La réconciliation des deux univers se fait par l’établissement d’un lien de confiance, entre le professionnel et le propriétaire forestier, qui se développe par une communication assidue pour comprendre la logique de l’autre. Cette réconciliation passe également par la mise en œuvre de mesures incitatives pour le producteur dont la récolte de bois n’est généralement pas l’objectif principal, et qui doit faire face à un marché rébarbatif par sa complexité, à des redevances parfois insuffisantes sur le bois récolté et à un traitement fiscal défavorable.

Cette interaction est sans aucun doute l’un des plus grands bénéfices des programmes gouvernementaux soutenant les travaux sylvicoles : un apprentissage mutuel où l’un apprivoise la réalité de l’autre en discutant des potentiels de mise en valeur d’un lot boisé. Améliorer la résistance d’un peuplement face aux insectes ravageurs, comprendre l’impact d’une éclaircie forestière, discerner le façonnage des bois qui permet d’accroître la rentabilité des travaux de récolte : voilà des sujets de discussion qui demandent du temps aux professionnels, mais qui pourront mener à une plus forte mobilisation de propriétaires envers l’aménagement forestier, ce qui se traduira ultimement par une récolte de bois.

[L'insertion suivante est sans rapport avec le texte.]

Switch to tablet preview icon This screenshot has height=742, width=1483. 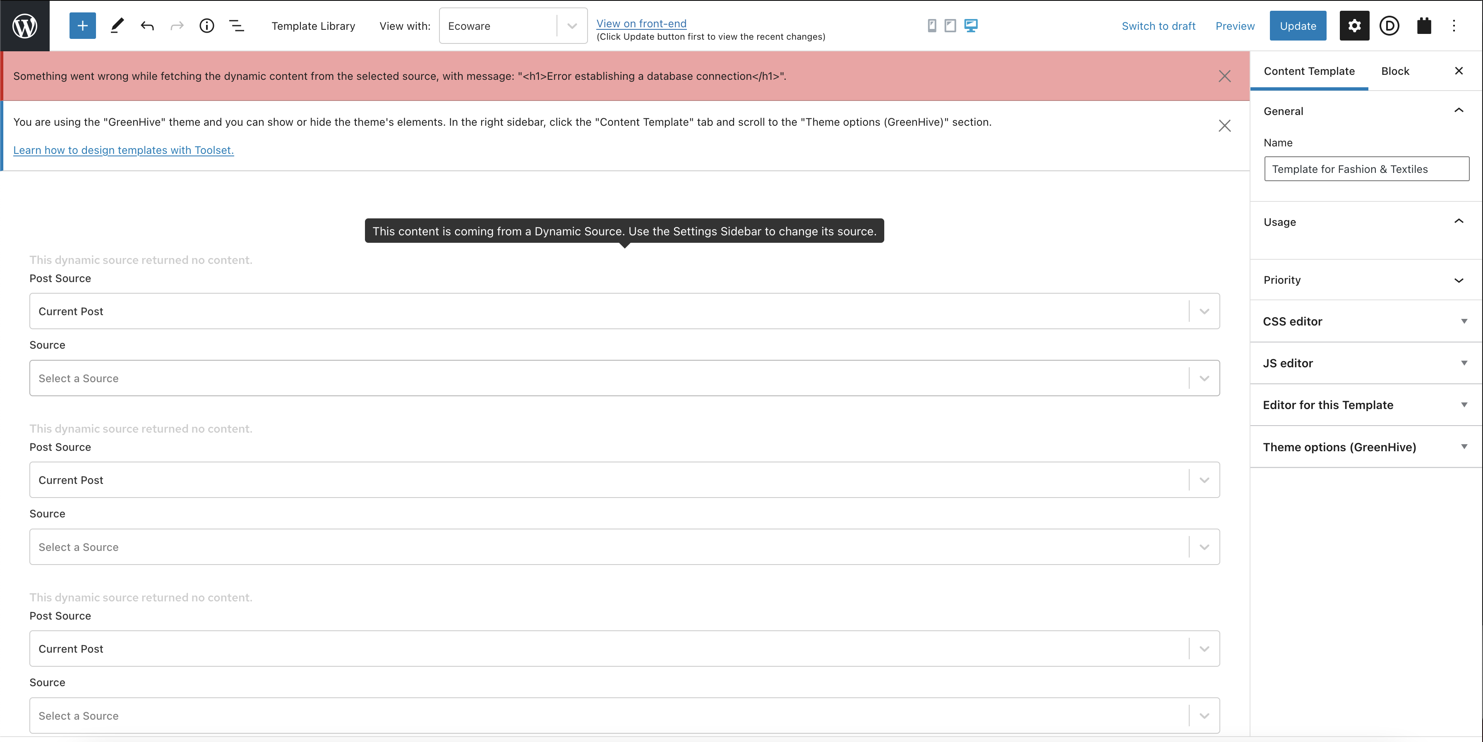click(950, 26)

Puisque la livraison des programmes de mise en valeur des forêts privées favorise ce rapprochement, il est essentiel que le gouvernement en maintienne le financement, pourtant en constante régression depuis 2010. J’espère donc que le ministre des Forêts, de la Faune et des Parcs s’efforcera, comme il nous l’a récemment mentionné, d’obtenir une contribution du gouvernement fédéral pour les programmes de mise en valeur des forêts privée, d’améliorer les critères d’admissibilité au Programme de remboursement des taxes foncières pour les producteurs forestiers, d’abolir la taxe sur les opérations forestières, et même de créer un régime d’épargne et d’investissement sylvicole. Il en résultera un plus grand nombre de propriétaires engagés intensivement dans la production forestière.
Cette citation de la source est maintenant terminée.